What the ‘90s erotic thriller was to hardcore pornography, Deep Water is to the ‘90s erotic thriller: an echo of something way more stimulating.
This might read like a refreshing spin on the genre if it was more than a politely inert story predicated on its male character’s typical anxiety that his wife isn’t as much his property as she should be. What must have read as scandalous in 1957 plays fairly conservatively in 2022. Being a cuck may drive you crazy, suggests Deep Water. Too much is too obvious, and Zach Helm and Sam Levinson’s screenplay can’t bear to let subtext be subtext. Vic is effectively retired, sitting on the fortune he made from a chip used in drones. “Drone warfare. That’s kind of a moral gray area, isn’t it?” suggests one character. Indeed! Just like “allowing” your wife to play on the side while also taking great, illegal pains to uphold the integrity of your family unit (Vic and Melinda have a kid, Trixie).
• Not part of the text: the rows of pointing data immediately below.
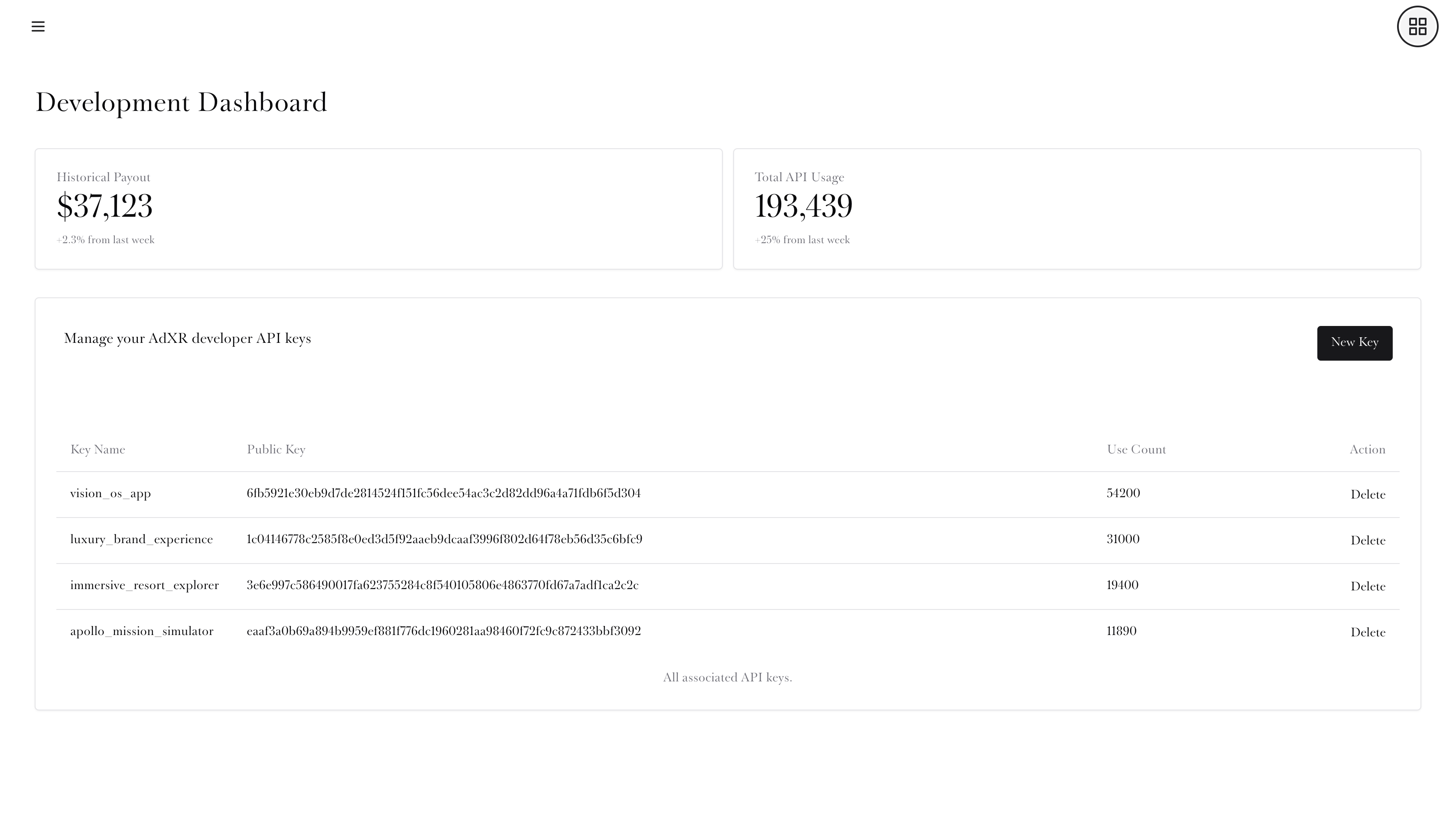This screenshot has width=1456, height=834.
Task: Delete the vision_os_app key
Action: [x=1367, y=494]
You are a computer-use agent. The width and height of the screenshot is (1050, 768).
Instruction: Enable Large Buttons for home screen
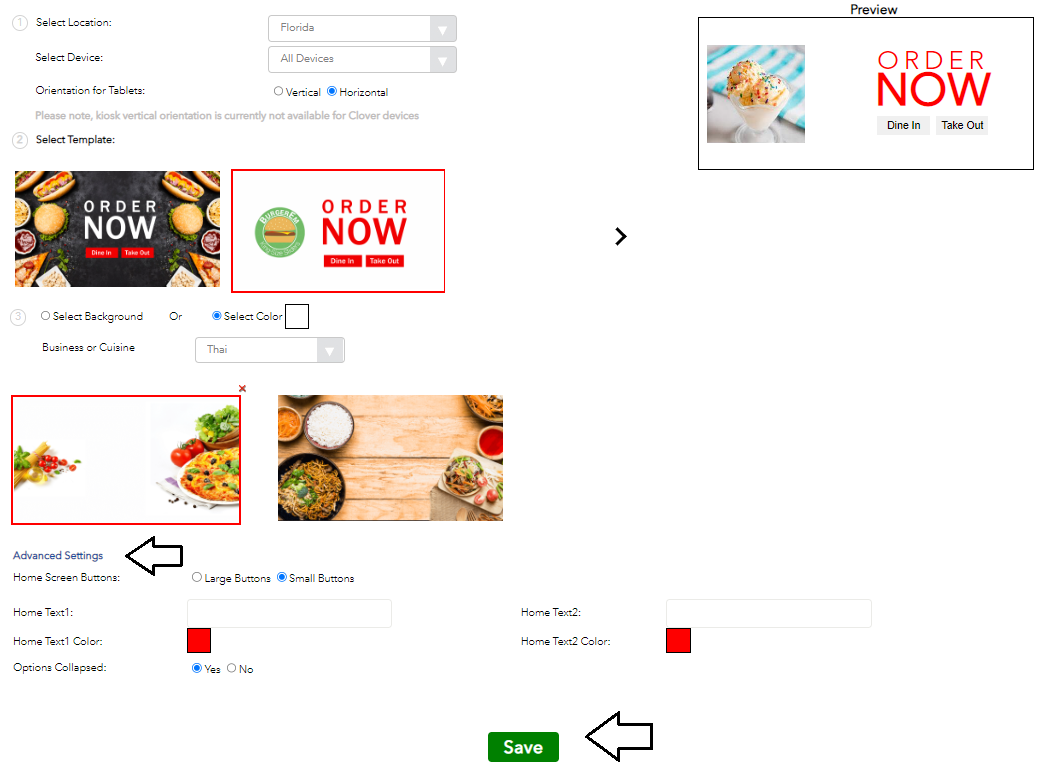[197, 577]
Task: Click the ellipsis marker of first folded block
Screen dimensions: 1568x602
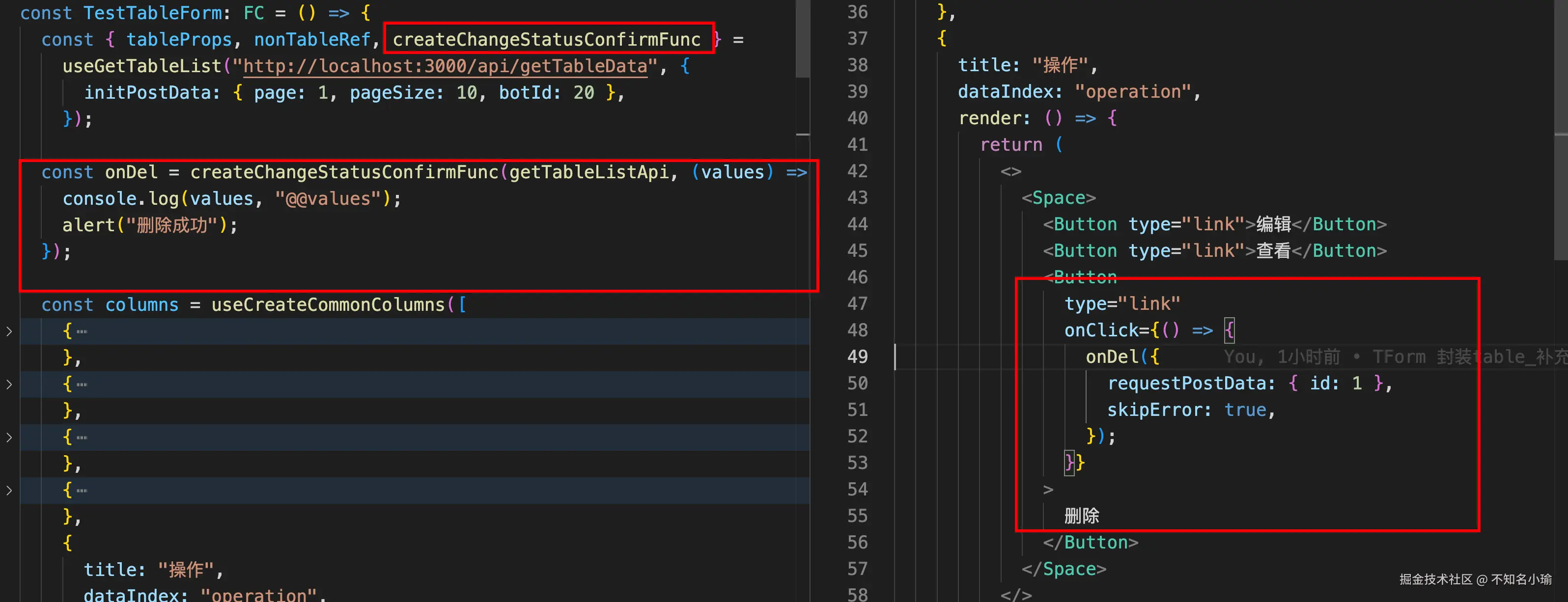Action: pos(82,332)
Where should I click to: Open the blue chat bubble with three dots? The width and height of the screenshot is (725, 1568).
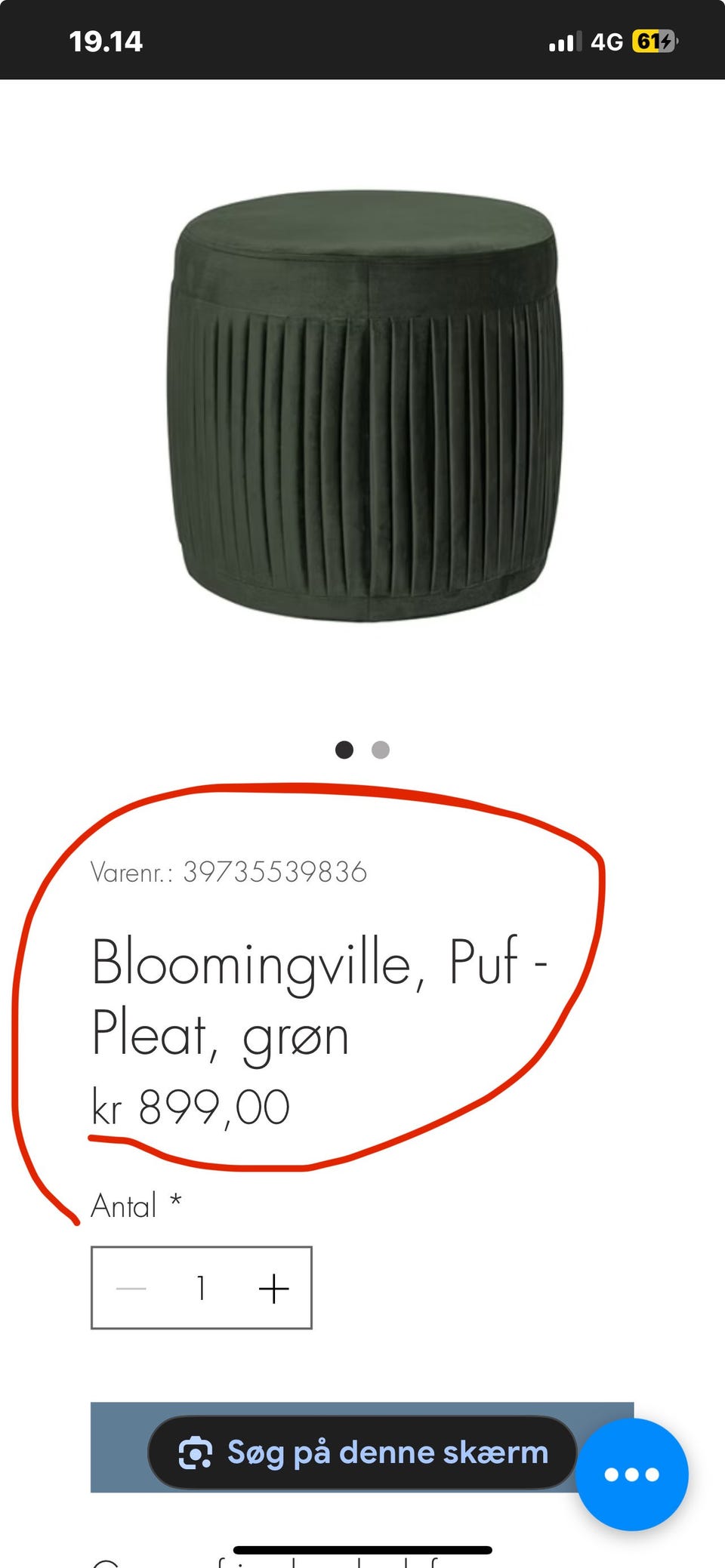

In the days since Deep Water released on Hulu, much has been made of the snails that Vic keeps and Affleck’s “exceptionally good” handling of them, according to the movie’s snail wrangler, Max Anton. The snails indeed come as a saving grace, an injection of eccentricity in a movie that otherwise finds it in Affleck’s constipated expression while riding his bike and de Armas’s sorority-girl dancing to boogie woogie piano. To hear Vic tell it, the snails are meaningless. “The snails aren’t for eating…They’re not for anything,” he says to a character who’s hungry for escargot. To EW, wrangler Anton said:
They were a foil for Ben and Ana’s characters. Even these dumb animals, these very simple animals, without even really brains, as you know, by definition, exhibited the kind of love and fidelity that these humans were seemingly incapable of. The draw of the snails, for Ben’s character, is that it’s almost like peering into a world that he desires and he can’t have.
Perhaps! I think they’re just…Vic’s thing, like (maybe) fucking a string of hot guys is Melinda’s thing. It’s a quirk that Lyne is asking us to accept of this character, like Melinda asks Vic to accept her. (The snails also give Vic a convenient underground lair to hide something whose eventual discovery by Melinda is essential to the plot and to the understanding of their dynamic.) At one point, we see a pair of snails essentially twisted around each other, mating. If only their human counterparts could find such heat.